Chinese GDP figures released on Monday showed an economy growing at a faster than expected pace of 6.9% on the back of a surge in fixed investment, particularly in the construction sector. While steel output growth in top consumer China has underpinned prices, the market has become fixated on additional supply growth and stockpiles at record highs.
According to Umetal’s survey of the 42 largest ports in China, the total iron ore inventory now top 133 million tonnes, the highest ever. Elevated stocks have not dampened importer enthusiasm however with total imports for the first quarter climbing 12% to 271 million tonnes after the second highest cargo volumes recorded in March of 95.6m tonnes.
Noted iron ore bull, Nev Power, CEO of world number four producer Fortescue Metals Group, said last week the pullback in the price should be expected:
“I don’t think anybody should be surprised to see the iron ore price come back to more sustainable levels,” Mr Power said.
“I think we will see the iron ore price to return to where you’d expect it to be based on the supply curve, which is around that $60 to $65 per tonne mark historically,” he said.
Others are more pessimistic, FocusEconomics in its April survey of analysts and institutions shows a median forecast price of iron ore of $57 a tonne during the final quarter of this year. For Q4 2018, analysts expect prices to moderate further to average $54 over the three month period.
Dutch bank ABN Amro is the most optimistic calling for a $75 average towards the end of 2017 while London-based Investec sees an average of $71.50 over the course of this year.
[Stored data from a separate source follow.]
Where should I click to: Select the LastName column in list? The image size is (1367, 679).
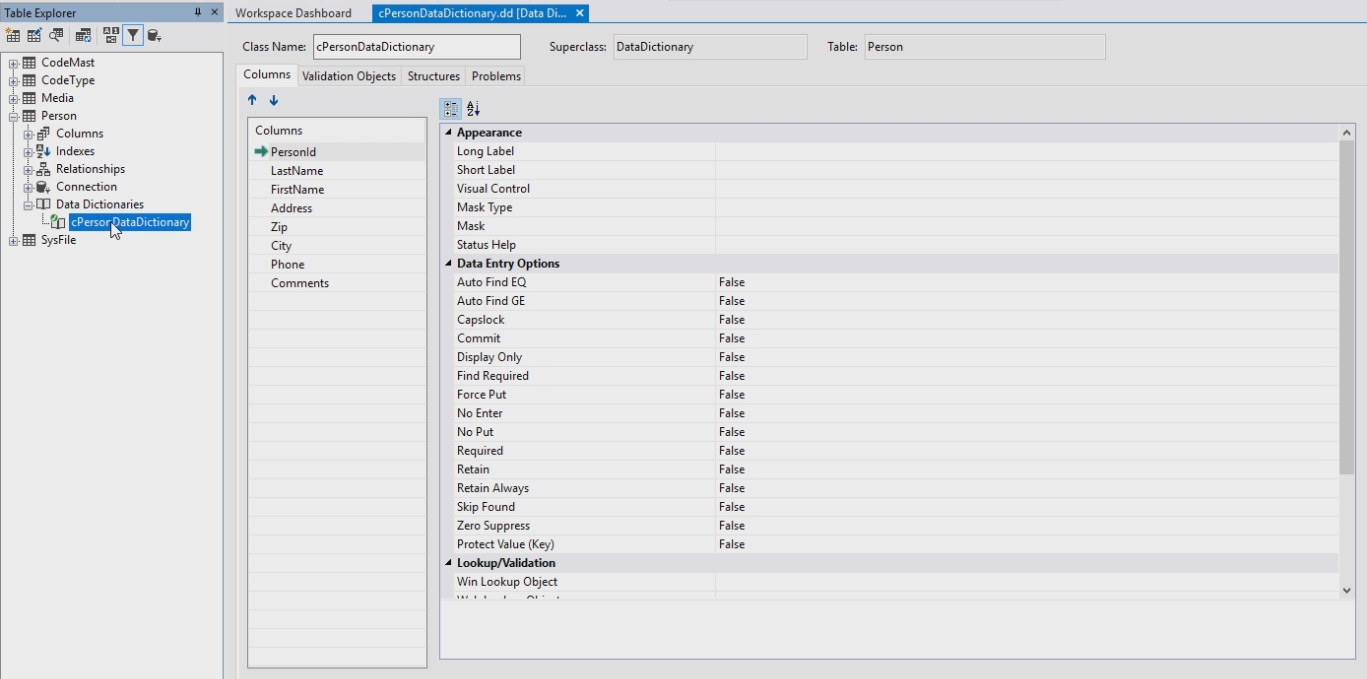pos(297,171)
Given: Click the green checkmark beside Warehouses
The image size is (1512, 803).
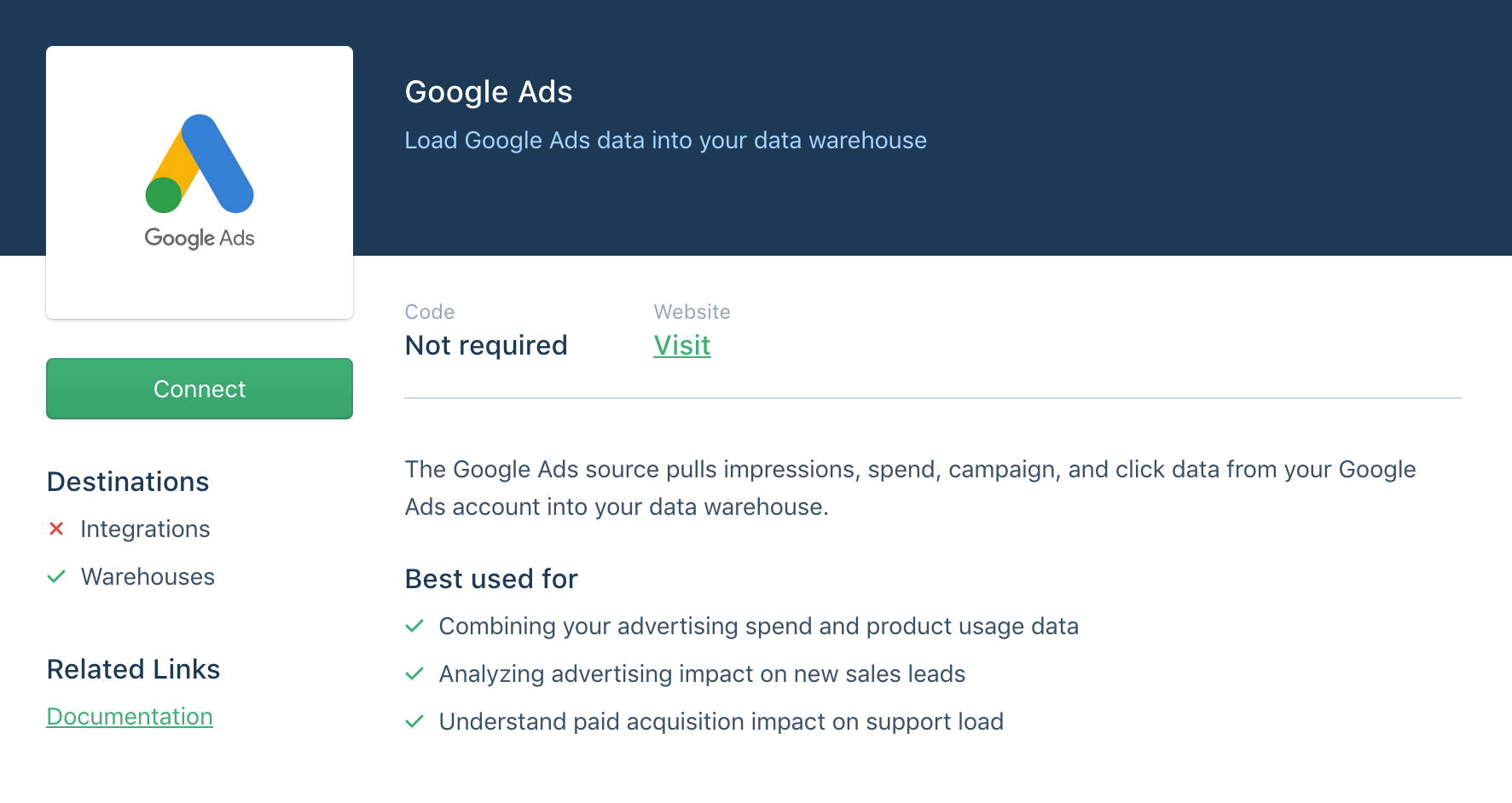Looking at the screenshot, I should (56, 576).
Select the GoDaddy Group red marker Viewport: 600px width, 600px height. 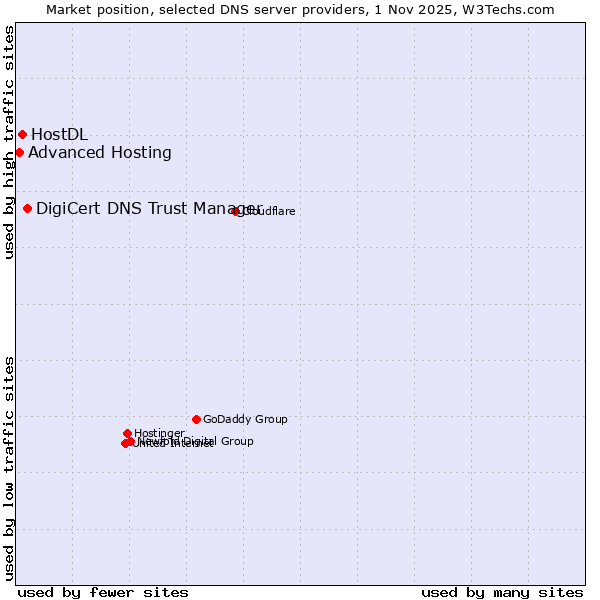196,419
Year to date iron ore is averaging $83.60.
BMO Capital Markets see prices correcting sharply from today’s levels to average $45 by the start of 2018 while Oxford Economics expects iron ore to average $72 this year but correct sharply to $51 in 2018.
According to estimates from Rio Tinto, world number two producer, 296m tonnes of additional seaborne supply have entered the market in the last three years.
The Melbourne-based diversified giant forecasts supply growth to slow but a combined 100m tonnes from the world’s top six producers are expected to be added to supply this year (40m tonnes) and next.
It’s not only low-cost miners from Brazil and Australia that are clouding the outlook, but domestic Chinese supply which have fallen by 140m tonnes from its peak to around 260m per year, are now making a comeback Rio Tinto said last month.